→ **Exercise requirements**: From the line that contains "Instruction: Open column" through the line that contains "Task: Click the set location pin icon", output every line of the listing below exactly and leave out all the rest.

START Dataset records

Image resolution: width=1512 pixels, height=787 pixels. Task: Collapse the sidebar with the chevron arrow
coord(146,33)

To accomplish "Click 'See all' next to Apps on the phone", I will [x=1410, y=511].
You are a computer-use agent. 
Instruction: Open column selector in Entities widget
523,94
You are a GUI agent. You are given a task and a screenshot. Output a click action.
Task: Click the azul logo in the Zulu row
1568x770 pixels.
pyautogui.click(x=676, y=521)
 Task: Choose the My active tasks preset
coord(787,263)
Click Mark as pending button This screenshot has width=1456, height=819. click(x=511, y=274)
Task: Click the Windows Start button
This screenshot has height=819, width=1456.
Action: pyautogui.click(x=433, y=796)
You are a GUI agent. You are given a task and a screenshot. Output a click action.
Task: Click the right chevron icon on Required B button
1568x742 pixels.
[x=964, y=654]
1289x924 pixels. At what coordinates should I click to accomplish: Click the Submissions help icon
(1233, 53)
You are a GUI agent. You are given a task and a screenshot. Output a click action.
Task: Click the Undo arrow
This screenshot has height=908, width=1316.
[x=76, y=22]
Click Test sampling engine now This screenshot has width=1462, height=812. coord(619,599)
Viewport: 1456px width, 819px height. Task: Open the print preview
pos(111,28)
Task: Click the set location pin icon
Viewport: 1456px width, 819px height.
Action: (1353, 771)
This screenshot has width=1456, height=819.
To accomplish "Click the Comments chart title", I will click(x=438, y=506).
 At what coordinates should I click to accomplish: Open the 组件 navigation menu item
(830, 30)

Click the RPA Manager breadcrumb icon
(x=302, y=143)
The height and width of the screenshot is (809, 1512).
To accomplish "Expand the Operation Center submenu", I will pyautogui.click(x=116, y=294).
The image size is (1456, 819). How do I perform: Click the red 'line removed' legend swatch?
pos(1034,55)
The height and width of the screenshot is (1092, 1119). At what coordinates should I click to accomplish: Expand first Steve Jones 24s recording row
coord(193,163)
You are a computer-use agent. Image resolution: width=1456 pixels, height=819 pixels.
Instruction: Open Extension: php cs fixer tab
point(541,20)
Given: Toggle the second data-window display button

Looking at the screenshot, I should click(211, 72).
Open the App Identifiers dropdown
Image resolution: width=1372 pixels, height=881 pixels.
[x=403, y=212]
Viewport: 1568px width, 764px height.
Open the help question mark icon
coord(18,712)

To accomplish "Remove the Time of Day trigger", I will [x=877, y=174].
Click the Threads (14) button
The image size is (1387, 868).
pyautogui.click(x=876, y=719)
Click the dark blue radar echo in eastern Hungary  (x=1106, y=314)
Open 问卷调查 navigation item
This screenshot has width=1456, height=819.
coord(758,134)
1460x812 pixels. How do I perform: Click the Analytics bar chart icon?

END Dataset records

→ **Final answer**:
Instruction: Open column selector in Entities widget
523,94
You are a GUI agent. You are given a task and a screenshot. Output a click action.
Task: Click the azul logo in the Zulu row
1568x770 pixels.
pyautogui.click(x=676, y=521)
 Task: Choose the My active tasks preset
coord(787,263)
Click Mark as pending button This screenshot has width=1456, height=819. click(x=511, y=274)
Task: Click the Windows Start button
This screenshot has height=819, width=1456.
Action: pyautogui.click(x=433, y=796)
You are a GUI agent. You are given a task and a screenshot. Output a click action.
Task: Click the right chevron icon on Required B button
1568x742 pixels.
[x=964, y=654]
1289x924 pixels. At what coordinates should I click to accomplish: Click the Submissions help icon
(1233, 53)
You are a GUI agent. You are given a task and a screenshot. Output a click action.
Task: Click the Undo arrow
This screenshot has height=908, width=1316.
[x=76, y=22]
Click Test sampling engine now This screenshot has width=1462, height=812. coord(619,599)
Viewport: 1456px width, 819px height. Task: Open the print preview
pos(111,28)
Task: Click the set location pin icon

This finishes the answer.